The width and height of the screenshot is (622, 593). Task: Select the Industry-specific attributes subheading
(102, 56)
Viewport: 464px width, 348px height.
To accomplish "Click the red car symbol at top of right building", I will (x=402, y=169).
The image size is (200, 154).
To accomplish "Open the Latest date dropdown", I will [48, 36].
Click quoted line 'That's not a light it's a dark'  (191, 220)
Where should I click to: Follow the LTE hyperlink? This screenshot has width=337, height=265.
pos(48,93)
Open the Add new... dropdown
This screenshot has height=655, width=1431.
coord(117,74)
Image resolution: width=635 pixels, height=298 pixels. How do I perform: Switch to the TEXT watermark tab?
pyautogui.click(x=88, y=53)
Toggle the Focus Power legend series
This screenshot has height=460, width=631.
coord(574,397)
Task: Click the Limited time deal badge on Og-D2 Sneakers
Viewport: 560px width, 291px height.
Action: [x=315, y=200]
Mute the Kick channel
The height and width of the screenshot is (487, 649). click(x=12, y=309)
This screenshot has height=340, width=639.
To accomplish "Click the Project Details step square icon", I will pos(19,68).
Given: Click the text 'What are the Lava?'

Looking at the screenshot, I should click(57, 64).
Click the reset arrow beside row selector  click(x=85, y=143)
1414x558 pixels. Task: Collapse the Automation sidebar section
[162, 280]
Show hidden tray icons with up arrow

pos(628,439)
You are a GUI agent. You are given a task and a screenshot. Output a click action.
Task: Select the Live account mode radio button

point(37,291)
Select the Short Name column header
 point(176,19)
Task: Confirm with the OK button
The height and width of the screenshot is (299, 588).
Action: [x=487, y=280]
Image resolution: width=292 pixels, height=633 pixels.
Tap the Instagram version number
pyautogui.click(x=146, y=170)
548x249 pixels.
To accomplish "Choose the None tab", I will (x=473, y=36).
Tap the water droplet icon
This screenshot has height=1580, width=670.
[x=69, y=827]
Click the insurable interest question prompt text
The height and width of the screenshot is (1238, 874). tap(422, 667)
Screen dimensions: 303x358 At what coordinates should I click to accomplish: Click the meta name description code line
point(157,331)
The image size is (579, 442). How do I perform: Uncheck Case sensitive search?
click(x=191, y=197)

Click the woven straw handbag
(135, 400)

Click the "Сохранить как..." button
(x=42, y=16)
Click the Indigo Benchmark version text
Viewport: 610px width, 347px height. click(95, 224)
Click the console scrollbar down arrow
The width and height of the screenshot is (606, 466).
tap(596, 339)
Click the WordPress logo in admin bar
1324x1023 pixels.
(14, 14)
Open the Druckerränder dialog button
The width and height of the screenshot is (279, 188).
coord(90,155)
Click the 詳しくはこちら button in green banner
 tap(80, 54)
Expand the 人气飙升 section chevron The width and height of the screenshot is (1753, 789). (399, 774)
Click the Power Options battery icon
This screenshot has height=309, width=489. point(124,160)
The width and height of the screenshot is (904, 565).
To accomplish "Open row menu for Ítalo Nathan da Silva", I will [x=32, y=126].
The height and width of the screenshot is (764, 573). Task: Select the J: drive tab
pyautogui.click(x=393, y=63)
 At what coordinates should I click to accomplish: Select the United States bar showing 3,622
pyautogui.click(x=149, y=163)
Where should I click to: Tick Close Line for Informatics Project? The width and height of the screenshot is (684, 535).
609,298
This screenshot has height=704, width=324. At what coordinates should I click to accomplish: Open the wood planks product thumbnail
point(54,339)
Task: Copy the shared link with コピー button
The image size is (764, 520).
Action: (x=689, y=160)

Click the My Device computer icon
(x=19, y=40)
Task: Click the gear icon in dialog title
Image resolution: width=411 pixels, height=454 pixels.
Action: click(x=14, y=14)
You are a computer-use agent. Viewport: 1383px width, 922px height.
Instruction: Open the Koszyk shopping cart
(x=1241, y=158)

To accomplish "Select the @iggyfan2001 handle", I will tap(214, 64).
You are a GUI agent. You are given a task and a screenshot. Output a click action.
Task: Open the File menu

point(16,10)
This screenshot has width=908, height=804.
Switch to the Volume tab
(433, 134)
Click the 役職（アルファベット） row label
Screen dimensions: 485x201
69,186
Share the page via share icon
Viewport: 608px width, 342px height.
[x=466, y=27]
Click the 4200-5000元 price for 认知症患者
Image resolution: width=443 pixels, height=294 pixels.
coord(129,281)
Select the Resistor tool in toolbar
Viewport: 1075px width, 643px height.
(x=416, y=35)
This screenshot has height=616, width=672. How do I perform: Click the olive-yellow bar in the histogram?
──────────
EXERCISE DIRECTIONS:
All entries shown above should be printed again exactly.

SOLUTION TO THE PROBLEM:
The width and height of the screenshot is (622, 593). Task: Select the Industry-specific attributes subheading
(102, 56)
Viewport: 464px width, 348px height.
To accomplish "Click the red car symbol at top of right building", I will (x=402, y=169).
The image size is (200, 154).
To accomplish "Open the Latest date dropdown", I will [48, 36].
Click quoted line 'That's not a light it's a dark'  (191, 220)
Where should I click to: Follow the LTE hyperlink? This screenshot has width=337, height=265.
pos(48,93)
Open the Add new... dropdown
This screenshot has height=655, width=1431.
coord(117,74)
Image resolution: width=635 pixels, height=298 pixels. How do I perform: Switch to the TEXT watermark tab?
pyautogui.click(x=88, y=53)
Toggle the Focus Power legend series
This screenshot has height=460, width=631.
coord(574,397)
Task: Click the Limited time deal badge on Og-D2 Sneakers
Viewport: 560px width, 291px height.
Action: [x=315, y=200]
Mute the Kick channel
The height and width of the screenshot is (487, 649). click(x=12, y=309)
This screenshot has height=340, width=639.
To accomplish "Click the Project Details step square icon", I will pos(19,68).
Given: Click the text 'What are the Lava?'

Looking at the screenshot, I should click(57, 64).
Click the reset arrow beside row selector  click(x=85, y=143)
1414x558 pixels. Task: Collapse the Automation sidebar section
[162, 280]
Show hidden tray icons with up arrow

pos(628,439)
You are a GUI agent. You are given a task and a screenshot. Output a click action.
Task: Select the Live account mode radio button

point(37,291)
Select the Short Name column header
 point(176,19)
Task: Confirm with the OK button
The height and width of the screenshot is (299, 588).
Action: [x=487, y=280]
Image resolution: width=292 pixels, height=633 pixels.
Tap the Instagram version number
pyautogui.click(x=146, y=170)
548x249 pixels.
To accomplish "Choose the None tab", I will (x=473, y=36).
Tap the water droplet icon
This screenshot has height=1580, width=670.
[x=69, y=827]
Click the insurable interest question prompt text
The height and width of the screenshot is (1238, 874). tap(422, 667)
Screen dimensions: 303x358 At what coordinates should I click to accomplish: Click the meta name description code line
point(157,331)
The image size is (579, 442). How do I perform: Uncheck Case sensitive search?
click(x=191, y=197)

Click the woven straw handbag
(135, 400)

Click the "Сохранить как..." button
(x=42, y=16)
Click the Indigo Benchmark version text
Viewport: 610px width, 347px height. click(95, 224)
Click the console scrollbar down arrow
The width and height of the screenshot is (606, 466).
tap(596, 339)
Click the WordPress logo in admin bar
1324x1023 pixels.
(14, 14)
Open the Druckerränder dialog button
The width and height of the screenshot is (279, 188).
coord(90,155)
Click the 詳しくはこちら button in green banner
 tap(80, 54)
Expand the 人气飙升 section chevron The width and height of the screenshot is (1753, 789). (399, 774)
Click the Power Options battery icon
This screenshot has height=309, width=489. point(124,160)
The width and height of the screenshot is (904, 565).
To accomplish "Open row menu for Ítalo Nathan da Silva", I will [x=32, y=126].
The height and width of the screenshot is (764, 573). Task: Select the J: drive tab
pyautogui.click(x=393, y=63)
 At what coordinates should I click to accomplish: Select the United States bar showing 3,622
pyautogui.click(x=149, y=163)
Where should I click to: Tick Close Line for Informatics Project? The width and height of the screenshot is (684, 535).
609,298
This screenshot has height=704, width=324. At what coordinates should I click to accomplish: Open the wood planks product thumbnail
point(54,339)
Task: Copy the shared link with コピー button
The image size is (764, 520).
Action: (x=689, y=160)

Click the My Device computer icon
(x=19, y=40)
Task: Click the gear icon in dialog title
Image resolution: width=411 pixels, height=454 pixels.
Action: click(x=14, y=14)
You are a computer-use agent. Viewport: 1383px width, 922px height.
Instruction: Open the Koszyk shopping cart
(x=1241, y=158)

To accomplish "Select the @iggyfan2001 handle", I will tap(214, 64).
You are a GUI agent. You are given a task and a screenshot. Output a click action.
Task: Open the File menu

point(16,10)
This screenshot has width=908, height=804.
Switch to the Volume tab
(433, 134)
Click the 役職（アルファベット） row label
Screen dimensions: 485x201
69,186
Share the page via share icon
Viewport: 608px width, 342px height.
[x=466, y=27]
Click the 4200-5000元 price for 认知症患者
Image resolution: width=443 pixels, height=294 pixels.
coord(129,281)
Select the Resistor tool in toolbar
Viewport: 1075px width, 643px height.
(x=416, y=35)
This screenshot has height=616, width=672. How do I perform: Click the olive-yellow bar in the histogram?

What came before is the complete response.